(Bloomberg) -- A top Federal Trade Commission official blasted Facebook Inc. over its decision to disable the personal accounts of a group of New York University researchers studying political ads on the social network -- and blaming the consent decree with the agency to justify the action.

Samuel Levine, the FTC’s acting director of the bureau of consumer protection, also criticized the company for failing to “honor its commitment” to consult with the agency about whether the agreement applied to the researchers.

“The consent decree does not bar Facebook from creating exceptions for good-faith research in the public interest,” Levine wrote in a letter to Chief Executive Officer Mark Zuckerberg. “Indeed, the FTC supports efforts to shed light on opaque business practices, especially around surveillance-based advertising.”

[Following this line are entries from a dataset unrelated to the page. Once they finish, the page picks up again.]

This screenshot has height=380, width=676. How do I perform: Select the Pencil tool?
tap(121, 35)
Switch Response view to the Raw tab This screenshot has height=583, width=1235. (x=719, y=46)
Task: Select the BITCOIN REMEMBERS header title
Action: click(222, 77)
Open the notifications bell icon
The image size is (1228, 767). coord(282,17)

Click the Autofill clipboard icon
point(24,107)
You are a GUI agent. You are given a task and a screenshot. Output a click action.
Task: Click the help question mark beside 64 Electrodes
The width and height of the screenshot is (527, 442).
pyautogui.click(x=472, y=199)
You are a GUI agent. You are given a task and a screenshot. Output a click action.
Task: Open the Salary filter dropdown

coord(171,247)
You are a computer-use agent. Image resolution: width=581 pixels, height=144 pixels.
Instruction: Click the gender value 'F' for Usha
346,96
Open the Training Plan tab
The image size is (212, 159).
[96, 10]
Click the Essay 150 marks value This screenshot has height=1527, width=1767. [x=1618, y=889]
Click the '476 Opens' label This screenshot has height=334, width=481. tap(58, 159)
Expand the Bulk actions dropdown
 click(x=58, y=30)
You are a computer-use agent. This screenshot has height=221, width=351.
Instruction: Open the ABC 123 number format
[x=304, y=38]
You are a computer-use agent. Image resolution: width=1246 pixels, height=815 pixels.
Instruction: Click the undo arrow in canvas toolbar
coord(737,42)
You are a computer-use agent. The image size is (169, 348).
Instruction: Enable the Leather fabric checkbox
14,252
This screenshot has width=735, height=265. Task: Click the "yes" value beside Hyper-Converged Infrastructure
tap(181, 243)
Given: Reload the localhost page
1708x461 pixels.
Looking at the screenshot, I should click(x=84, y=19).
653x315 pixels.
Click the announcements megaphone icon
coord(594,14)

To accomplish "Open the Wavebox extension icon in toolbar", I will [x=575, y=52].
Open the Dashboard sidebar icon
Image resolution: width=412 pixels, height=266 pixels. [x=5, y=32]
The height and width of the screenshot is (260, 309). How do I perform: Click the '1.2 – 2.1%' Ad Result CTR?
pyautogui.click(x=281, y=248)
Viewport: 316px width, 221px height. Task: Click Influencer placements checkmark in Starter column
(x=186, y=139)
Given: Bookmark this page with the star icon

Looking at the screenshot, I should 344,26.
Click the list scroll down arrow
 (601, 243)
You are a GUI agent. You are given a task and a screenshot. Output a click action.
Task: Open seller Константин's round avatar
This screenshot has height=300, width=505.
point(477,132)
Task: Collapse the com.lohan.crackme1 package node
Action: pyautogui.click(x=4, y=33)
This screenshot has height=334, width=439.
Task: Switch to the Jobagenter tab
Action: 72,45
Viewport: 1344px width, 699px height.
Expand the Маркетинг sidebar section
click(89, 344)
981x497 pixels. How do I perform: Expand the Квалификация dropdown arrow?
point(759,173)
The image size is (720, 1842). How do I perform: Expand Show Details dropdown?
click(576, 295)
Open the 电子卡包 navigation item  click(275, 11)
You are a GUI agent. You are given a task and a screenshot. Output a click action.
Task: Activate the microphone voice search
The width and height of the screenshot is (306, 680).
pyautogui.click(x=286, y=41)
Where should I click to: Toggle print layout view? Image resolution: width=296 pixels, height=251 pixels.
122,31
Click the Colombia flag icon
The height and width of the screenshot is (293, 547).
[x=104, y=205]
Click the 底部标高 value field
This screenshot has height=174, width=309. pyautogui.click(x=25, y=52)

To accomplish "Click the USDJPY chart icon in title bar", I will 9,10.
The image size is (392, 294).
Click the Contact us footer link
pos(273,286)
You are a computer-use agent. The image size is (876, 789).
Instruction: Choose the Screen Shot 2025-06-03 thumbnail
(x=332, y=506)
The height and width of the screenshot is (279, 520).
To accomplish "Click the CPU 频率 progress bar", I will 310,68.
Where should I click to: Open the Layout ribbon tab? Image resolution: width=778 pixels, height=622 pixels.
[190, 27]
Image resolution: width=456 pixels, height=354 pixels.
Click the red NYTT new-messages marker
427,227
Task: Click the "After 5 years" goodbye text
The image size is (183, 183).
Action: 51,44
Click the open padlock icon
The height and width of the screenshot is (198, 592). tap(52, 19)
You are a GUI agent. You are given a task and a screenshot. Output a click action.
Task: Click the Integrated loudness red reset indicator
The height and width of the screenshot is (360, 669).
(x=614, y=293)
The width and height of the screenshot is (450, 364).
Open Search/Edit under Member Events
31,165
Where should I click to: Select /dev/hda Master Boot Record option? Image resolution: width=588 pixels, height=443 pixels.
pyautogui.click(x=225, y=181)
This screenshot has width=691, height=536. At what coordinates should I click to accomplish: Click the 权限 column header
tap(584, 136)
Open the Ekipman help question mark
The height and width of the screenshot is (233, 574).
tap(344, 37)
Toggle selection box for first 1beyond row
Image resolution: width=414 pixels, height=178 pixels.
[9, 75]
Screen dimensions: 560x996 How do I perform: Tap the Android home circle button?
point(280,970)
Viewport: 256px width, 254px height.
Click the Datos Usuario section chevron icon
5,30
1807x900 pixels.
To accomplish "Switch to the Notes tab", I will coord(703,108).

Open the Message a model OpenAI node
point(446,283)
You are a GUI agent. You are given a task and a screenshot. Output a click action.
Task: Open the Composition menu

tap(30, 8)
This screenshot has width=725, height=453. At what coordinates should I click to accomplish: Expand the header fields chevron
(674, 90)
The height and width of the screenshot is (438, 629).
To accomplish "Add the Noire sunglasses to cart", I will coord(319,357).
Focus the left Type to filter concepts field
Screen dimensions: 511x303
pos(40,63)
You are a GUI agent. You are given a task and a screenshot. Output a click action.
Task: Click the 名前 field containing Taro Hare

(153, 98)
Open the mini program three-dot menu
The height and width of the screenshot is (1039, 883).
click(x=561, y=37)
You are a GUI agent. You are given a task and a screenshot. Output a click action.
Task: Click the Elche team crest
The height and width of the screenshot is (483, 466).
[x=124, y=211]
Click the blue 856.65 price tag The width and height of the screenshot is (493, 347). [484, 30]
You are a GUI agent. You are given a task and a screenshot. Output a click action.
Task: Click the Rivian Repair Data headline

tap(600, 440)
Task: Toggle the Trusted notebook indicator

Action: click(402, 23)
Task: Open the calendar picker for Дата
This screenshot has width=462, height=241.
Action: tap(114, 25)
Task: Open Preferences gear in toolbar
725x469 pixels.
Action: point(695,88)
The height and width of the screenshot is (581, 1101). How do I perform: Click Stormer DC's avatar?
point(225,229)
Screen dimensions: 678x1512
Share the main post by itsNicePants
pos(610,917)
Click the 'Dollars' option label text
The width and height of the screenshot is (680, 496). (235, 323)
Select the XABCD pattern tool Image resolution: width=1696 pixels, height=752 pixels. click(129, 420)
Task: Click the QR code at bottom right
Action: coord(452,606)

A Facebook spokesperson didn’t immediately respond to a request for comment.

On Tuesday, Facebook said the researchers at the NYU Ad Observatory were violating the platform’s terms of service that bar a user from accessing or collecting “data from our products using automated means (without our prior permission) or attempt to access data you do not have permission to access.”

Initially, Facebook said the move also was motivated by an effort to remain in compliance with a 2019 data privacy agreement with the FTC, in which the company was punished for failing to police how data was collected by outside developers. Facebook was fined a record $5 billion as part of a settlement with regulators.

A Facebook spokesman later clarified that while the consent decree didn’t force the company to suspend the researchers’ accounts, it requires that Facebook maintain a comprehensive privacy program.

“While it is not our role to resolve individual disputes between Facebook and third parties, we hope that the company is not invoking privacy -- much less the FTC consent order -- as a pretext to advance other aims,” Levine wrote.

The NYU-led research project started before the 2020 U.S. election to better study the thousands of political ads on the social network. Political ads on Facebook are public in a searchable database, including some demographic data about the gender and location of people who saw the ad. But the database doesn’t include details about how an ad was targeted, part of the information the Ad Observatory was trying to collect.